The reference to “say[ing] corporations’ trademarks aloud” refers to the part the medieval innovation of letter spacing played in permitting silent reading; when words are run together, either in the ancient scriptura continua fashion or in the contemporary branding camel case, sentences need to be voiced to be understood. By forming their brands in this fashion, Crain suggests, corporations are forcing us to vocalize their names, which at the very least slows us down and also, as in some ancient magical rite, implicates us in invocation: spoken names have power.

To a great extent, I agree with Crain, at least in sentiment: preventing corporations from colonizing our language (who already would like to reduce many common words–like Word itself–to trademarks) is in all our interests. The branding assault is rarely as subtle as camel-cased brand names; and that’s where I can’t quite get on board with Crain’s suggestion that the camel-casing trend is quite so sinister as a sort industry scriptura continua aimed at making us slow down when we see their names. Indeed, once we become used to the shape of their brands on the page or screen–iPhone, PowerPoint, MasterCard–we don’t slow down at all; they become sight words, smoothly slipping into the subconscious (which may be more insidious than a plot of forced invocation).

The camel-casing trend seems to me to be just that: a trend, not unlike the fake-name trend (Qwest? Cingular? Ameriprise?). The camel cased name has that Web 2.0 feel, with its roots in the technology world (I doubt they’re going for the Gaeltacht cachet), even if the branders have no idea why the pattern began in that world. Indeed, camel casing is prevalent in the decidedly non-corporate open source world: SourceForge, FileZilla, OpenOffice. DaimlerChrysler, FedEx, ExxonMobil, and GlaxcoSmithKline look more like middle-edged men with combovers trying to look like the cool kids than anything particularly (or at least effectively) sinister.

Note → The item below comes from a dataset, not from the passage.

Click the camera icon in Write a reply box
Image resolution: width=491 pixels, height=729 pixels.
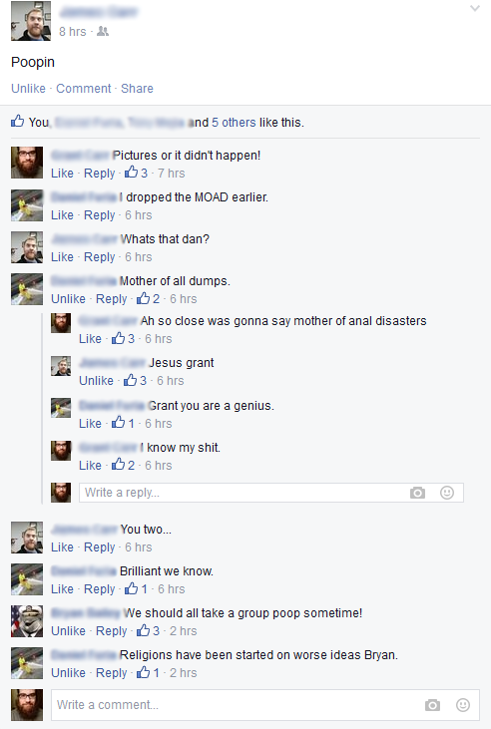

Like any other trend, I expect the camel casing to come to an end when so many camel-cased names exist that they no longer stand out. Then something new will be necessary: weird punctuation (like Yahoo! and Guess?), bad spelling (like Qwest, to whom I still refuse to make out a check: they will be U.S. West in my Quicken settings until they cut off my telephone), and faux foreign names (Häagen-Dazs) are ripe for plunder. It’s the rate of name changes–useful either for keeping a brand “fresh” and “in the news,” or for trying to dodge an unsavory history (hello, Blackwater Xe!)–that is more interesting, and perhaps more sinister, than a transient fad.